Reputation: 3020
Let us assume following as my data table data
data <- setDT(structure(list(col1 = c(1, 2, 3, 4, 5), col2 = c(53, 45, 54,
97, 23), col3 = c("aa aa aa aa ab ad af ae ar", "bb bb bb bb bt by bu bi bo",
"cc cc cc cc cd cy ch cn cd", "dd dd dd dd dt dy dj dk da", "ee ee ee ee et eh es er eg"
), col4 = c("aa bb ff ff","aa ff vv rr","dd dd rr gg",
"yy yy rr rr","uu uu uu ee")), .Names = c("col1", "col2", "col3", "col4"),
row.names = c(NA, -5L), class = "data.frame"))
col1 col2 col3 col4
1 53 aa aa aa aa ab ad af ae ar aa bb ff ff
2 45 bb bb bb bb bt by bu bi bo aa ff vv rr
3 54 cc cc cc cc cd cy ch cn cd dd dd rr gg
4 97 dd dd dd dd dt dy dj dk da yy yy rr rr
5 23 ee ee ee ee et eh es er eg uu uu uu ee
col3
has strings of words and I need to find that if the most frequently occurred word
in col3 appears in col4
or not.
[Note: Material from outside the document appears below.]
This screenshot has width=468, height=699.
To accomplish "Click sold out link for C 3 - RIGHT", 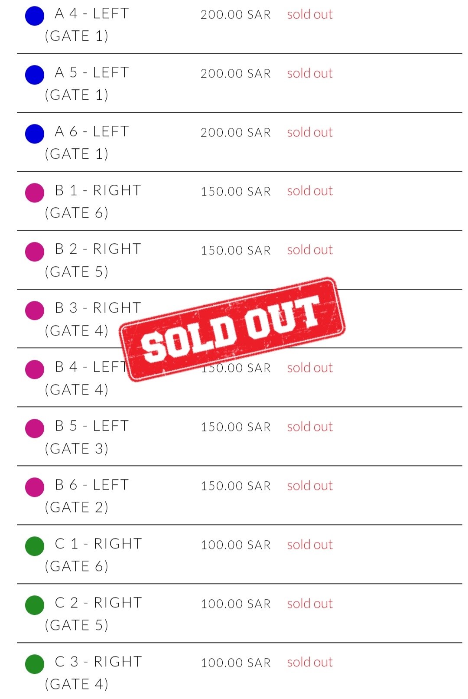I will [x=310, y=662].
So output will look like as follows:
col1 col2 col3 col4 most_freq_word_in_cool3 out_col
1 53 aa aa aa aa ab ad af ae ar aa bb ff ff aa 1
2 45 bb bb bb bb bt by bu bi bo aa ff vv rr bb 0
3 54 cc cc cc cc cd cy ch cn cd dd dd rr gg cc 0
4 97 dd dd dd dd dt dy dj dk da yy yy rr rr dd 0
5 23 ee ee ee ee et eh es er eg uu uu uu ee ee 1
I tried the following solution
m_fre_word1 <- function(x) { string <- as.character(unlist(strsplit(x, " ")))
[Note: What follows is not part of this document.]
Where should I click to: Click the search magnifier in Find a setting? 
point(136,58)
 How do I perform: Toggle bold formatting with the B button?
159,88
freq <- sort(table(string), decreasing = T)
wr <-names(freq)[1]
return(wr) }
data <- data[ , most_freq_word_in_cool3:= apply(data[ , .(col3)], 1, m_fre_word1)]
data <- data[ , out_col:= as.numeric(grepl(m_fre_word1(col3), col4))]
There is nothing wrong with this solution, but it is really slow. My data table is huge. I can't use this way so I am looking for a faster alternative. Could somebody suggest a faster alternative.
Thanks,
Upvotes: 3
Views: 190
Reputation: 92292
Here's an attempt. Instead of running this whole thing on each row, I would suggest to split the column and operate on a long format.
I'm stealing the Mode
function from here and it is defined as follows
Mode <- function(x) {
ux <- unique(x)
ux[which.max(tabulate(match(x, ux)))]
}
Now using the newest data.table
version we could do
library(data.table) # v 1.9.6+
temp <- setDT(data6)[, tstrsplit(col3, " ", fixed = TRUE)]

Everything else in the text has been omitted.